The northwest location was a pioneer in in-store performances, which started in 1989 as part of the business's 20th anniversary celebration. Currier later coined the term "Keep Portland Weird", which has become a rally slogan for the city and its culture. He is currently considered "The Father of Portland's Weird Movement".

The northwest location closed in September 2007. In 2009, Music Millennium was ranked ninth in Spin magazine's list of the fifteen best independent record stores in the country. A year later, The Oregonian described Music Millennium as an iconic Portland business and a "national leader in the music-selling industry".

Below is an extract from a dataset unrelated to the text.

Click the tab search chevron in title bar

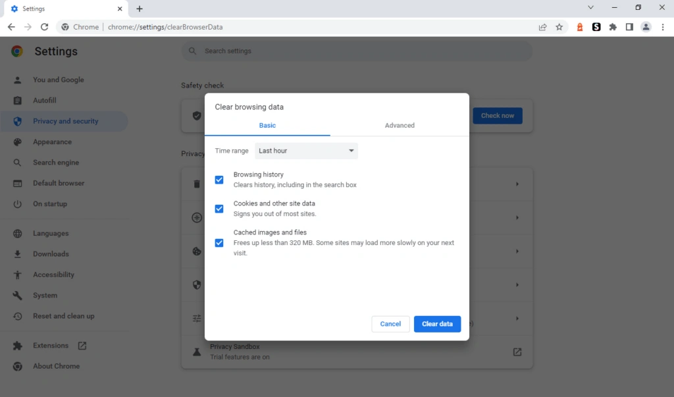click(590, 8)

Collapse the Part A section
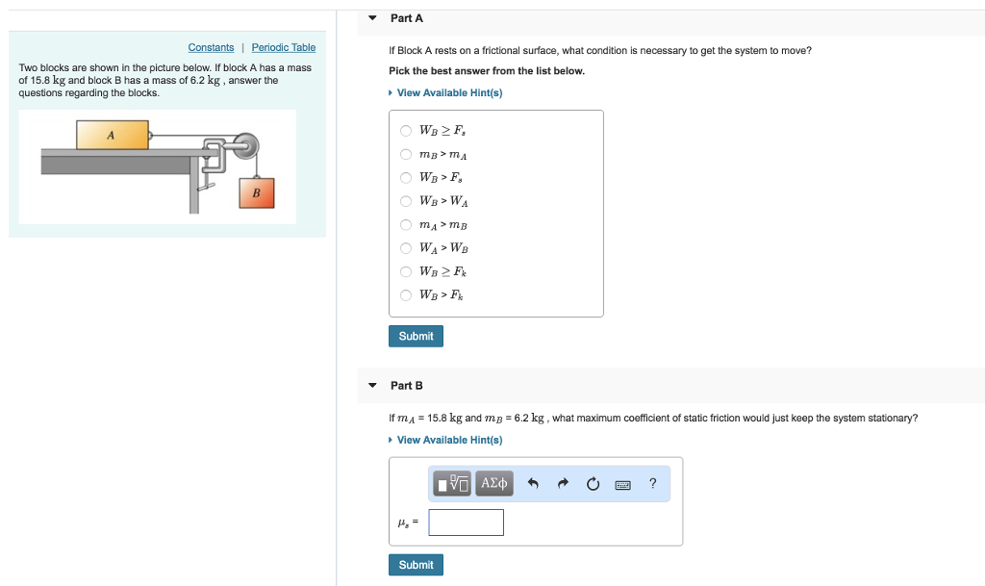[371, 17]
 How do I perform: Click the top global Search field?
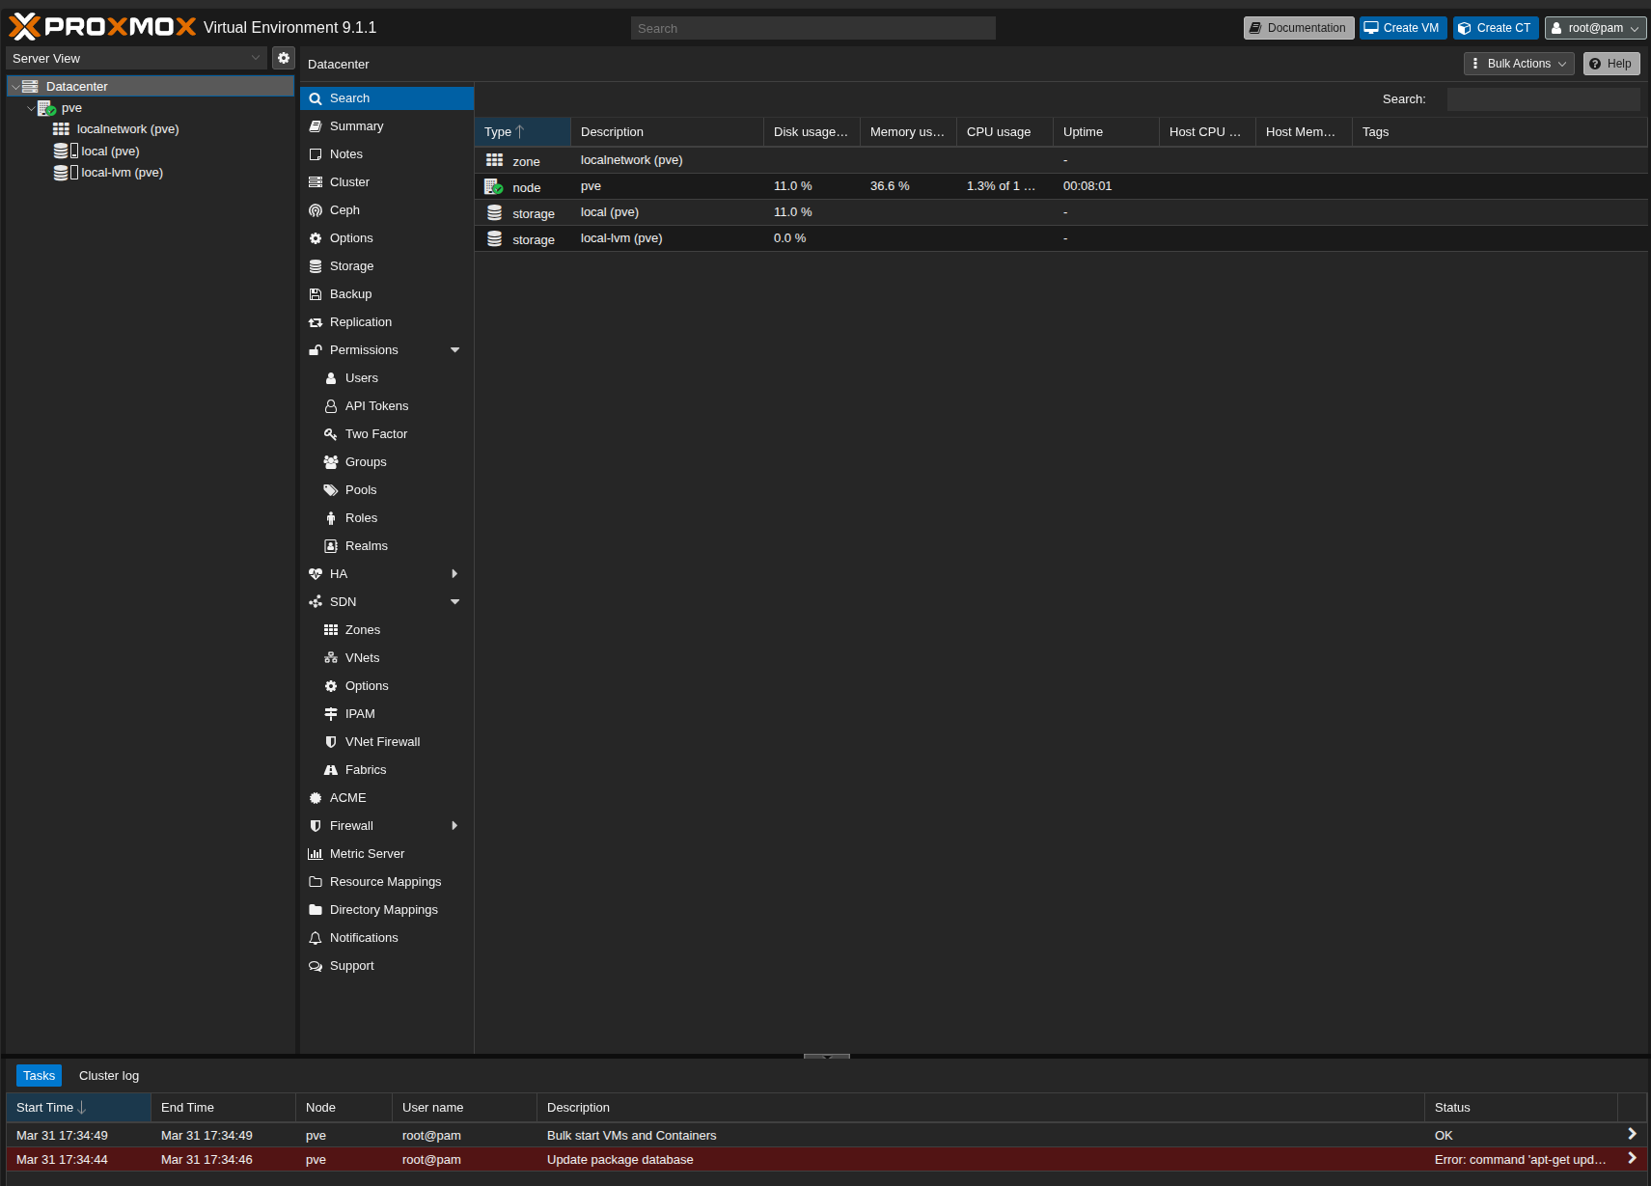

=== Feud with Garth Brooks ===
During a 1993 feud with Garth Brooks, Currier barbecued the country star's album In Pieces after removing Music Millennium's entire collection of his other CDs, cassettes, and LPs. Dubbed "The Barbecue for Retail Freedom", the event was staged to protest Brooks's stance against used record stores selling his music. As of 2017, Music Millennium was still refusing to stock Brooks's albums. The store continues to host an annual "Customer Appreciation BBQ" every August and the feud helped inspire the foundation of Record Store Day in 2007.

=== Millennium Enterprises, Inc. v. Millennium Music, L.P ===
In a lawsuit dismissed in 1999, Music Millennium filed a trademark claim against Millennium Music in Charleston, South Carolina, asking them to change the name of their business. Millennium Music operated two stores in South Carolina and Terry Currier believed it caused too much confusion and was concerned about "unwanted competition". The court held that simply having an interactive website was not enough to have personal jurisdiction.

== Reception ==
Music Millennium won in the Best Record Store category of Willamette Weeks annual 'Best of Portland' readers' poll in 2007, 2016–2018, 2022, and 2024–2026. It won in the Best CD/Record Store category and received honorable mention in the Best Place to See Free Music category in 2015.